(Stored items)
+ + + +
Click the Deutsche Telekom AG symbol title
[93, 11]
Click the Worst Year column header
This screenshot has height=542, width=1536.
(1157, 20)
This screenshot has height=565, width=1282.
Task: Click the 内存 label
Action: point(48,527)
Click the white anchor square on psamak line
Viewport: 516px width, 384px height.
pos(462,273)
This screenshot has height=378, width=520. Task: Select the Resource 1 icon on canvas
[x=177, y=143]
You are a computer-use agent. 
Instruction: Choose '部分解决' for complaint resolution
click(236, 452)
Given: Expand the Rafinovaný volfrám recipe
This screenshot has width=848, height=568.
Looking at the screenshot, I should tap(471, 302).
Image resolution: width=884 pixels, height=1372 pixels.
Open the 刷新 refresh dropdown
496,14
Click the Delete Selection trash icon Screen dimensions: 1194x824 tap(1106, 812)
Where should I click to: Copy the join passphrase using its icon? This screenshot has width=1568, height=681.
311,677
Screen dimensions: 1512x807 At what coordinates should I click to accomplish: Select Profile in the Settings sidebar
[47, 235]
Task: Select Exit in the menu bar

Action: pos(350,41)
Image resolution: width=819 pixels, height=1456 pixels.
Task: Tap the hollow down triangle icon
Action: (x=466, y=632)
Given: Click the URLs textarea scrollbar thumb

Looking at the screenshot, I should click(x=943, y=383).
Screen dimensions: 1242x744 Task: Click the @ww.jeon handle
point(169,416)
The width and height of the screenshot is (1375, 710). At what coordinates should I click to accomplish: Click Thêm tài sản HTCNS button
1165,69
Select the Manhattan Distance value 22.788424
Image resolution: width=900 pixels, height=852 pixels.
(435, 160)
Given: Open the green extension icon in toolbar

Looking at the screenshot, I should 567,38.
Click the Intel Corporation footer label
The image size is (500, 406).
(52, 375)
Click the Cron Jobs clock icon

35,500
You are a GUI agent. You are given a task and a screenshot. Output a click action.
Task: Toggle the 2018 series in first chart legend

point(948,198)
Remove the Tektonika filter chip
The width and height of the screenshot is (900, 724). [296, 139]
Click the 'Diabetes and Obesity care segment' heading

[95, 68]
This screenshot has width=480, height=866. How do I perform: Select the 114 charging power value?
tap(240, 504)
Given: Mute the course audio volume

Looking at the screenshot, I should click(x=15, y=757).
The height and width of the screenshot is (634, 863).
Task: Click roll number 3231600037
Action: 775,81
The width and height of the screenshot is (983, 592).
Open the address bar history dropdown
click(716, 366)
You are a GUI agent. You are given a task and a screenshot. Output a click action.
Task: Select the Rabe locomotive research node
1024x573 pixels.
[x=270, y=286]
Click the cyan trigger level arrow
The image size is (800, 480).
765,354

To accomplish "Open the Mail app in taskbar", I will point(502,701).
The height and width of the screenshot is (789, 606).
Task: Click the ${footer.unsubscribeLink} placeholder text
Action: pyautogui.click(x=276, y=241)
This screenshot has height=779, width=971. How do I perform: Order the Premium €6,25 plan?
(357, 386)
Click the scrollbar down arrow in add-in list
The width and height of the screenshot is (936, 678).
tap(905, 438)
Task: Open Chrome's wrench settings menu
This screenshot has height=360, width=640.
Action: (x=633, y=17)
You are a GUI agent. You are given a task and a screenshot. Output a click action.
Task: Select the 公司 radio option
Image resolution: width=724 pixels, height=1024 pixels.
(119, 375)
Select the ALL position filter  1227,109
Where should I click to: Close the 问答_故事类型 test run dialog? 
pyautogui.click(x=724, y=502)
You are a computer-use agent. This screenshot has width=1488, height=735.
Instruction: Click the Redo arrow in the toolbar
+ + + +
**EXERCISE INSTRUCTIONS**
Repeat each entry above exactly as shown.

**SOLUTION TO THIS TASK**
Click the Deutsche Telekom AG symbol title
[93, 11]
Click the Worst Year column header
This screenshot has height=542, width=1536.
(1157, 20)
This screenshot has height=565, width=1282.
Task: Click the 内存 label
Action: point(48,527)
Click the white anchor square on psamak line
Viewport: 516px width, 384px height.
pos(462,273)
This screenshot has height=378, width=520. Task: Select the Resource 1 icon on canvas
[x=177, y=143]
You are a computer-use agent. 
Instruction: Choose '部分解决' for complaint resolution
click(236, 452)
Given: Expand the Rafinovaný volfrám recipe
This screenshot has width=848, height=568.
Looking at the screenshot, I should tap(471, 302).
Image resolution: width=884 pixels, height=1372 pixels.
Open the 刷新 refresh dropdown
496,14
Click the Delete Selection trash icon Screen dimensions: 1194x824 tap(1106, 812)
Where should I click to: Copy the join passphrase using its icon? This screenshot has width=1568, height=681.
311,677
Screen dimensions: 1512x807 At what coordinates should I click to accomplish: Select Profile in the Settings sidebar
[47, 235]
Task: Select Exit in the menu bar

Action: pos(350,41)
Image resolution: width=819 pixels, height=1456 pixels.
Task: Tap the hollow down triangle icon
Action: (x=466, y=632)
Given: Click the URLs textarea scrollbar thumb

Looking at the screenshot, I should click(x=943, y=383).
Screen dimensions: 1242x744 Task: Click the @ww.jeon handle
point(169,416)
The width and height of the screenshot is (1375, 710). At what coordinates should I click to accomplish: Click Thêm tài sản HTCNS button
1165,69
Select the Manhattan Distance value 22.788424
Image resolution: width=900 pixels, height=852 pixels.
(435, 160)
Given: Open the green extension icon in toolbar

Looking at the screenshot, I should 567,38.
Click the Intel Corporation footer label
The image size is (500, 406).
(52, 375)
Click the Cron Jobs clock icon

35,500
You are a GUI agent. You are given a task and a screenshot. Output a click action.
Task: Toggle the 2018 series in first chart legend

point(948,198)
Remove the Tektonika filter chip
The width and height of the screenshot is (900, 724). [296, 139]
Click the 'Diabetes and Obesity care segment' heading

[95, 68]
This screenshot has width=480, height=866. How do I perform: Select the 114 charging power value?
tap(240, 504)
Given: Mute the course audio volume

Looking at the screenshot, I should click(x=15, y=757).
The height and width of the screenshot is (634, 863).
Task: Click roll number 3231600037
Action: 775,81
The width and height of the screenshot is (983, 592).
Open the address bar history dropdown
click(716, 366)
You are a GUI agent. You are given a task and a screenshot. Output a click action.
Task: Select the Rabe locomotive research node
1024x573 pixels.
[x=270, y=286]
Click the cyan trigger level arrow
The image size is (800, 480).
765,354

To accomplish "Open the Mail app in taskbar", I will point(502,701).
The height and width of the screenshot is (789, 606).
Task: Click the ${footer.unsubscribeLink} placeholder text
Action: pyautogui.click(x=276, y=241)
This screenshot has height=779, width=971. How do I perform: Order the Premium €6,25 plan?
(357, 386)
Click the scrollbar down arrow in add-in list
The width and height of the screenshot is (936, 678).
tap(905, 438)
Task: Open Chrome's wrench settings menu
This screenshot has height=360, width=640.
Action: (x=633, y=17)
You are a GUI agent. You are given a task and a screenshot. Output a click action.
Task: Select the 公司 radio option
Image resolution: width=724 pixels, height=1024 pixels.
(119, 375)
Select the ALL position filter  1227,109
Where should I click to: Close the 问答_故事类型 test run dialog? 
pyautogui.click(x=724, y=502)
You are a computer-use agent. This screenshot has width=1488, height=735.
Instruction: Click the Redo arrow in the toolbar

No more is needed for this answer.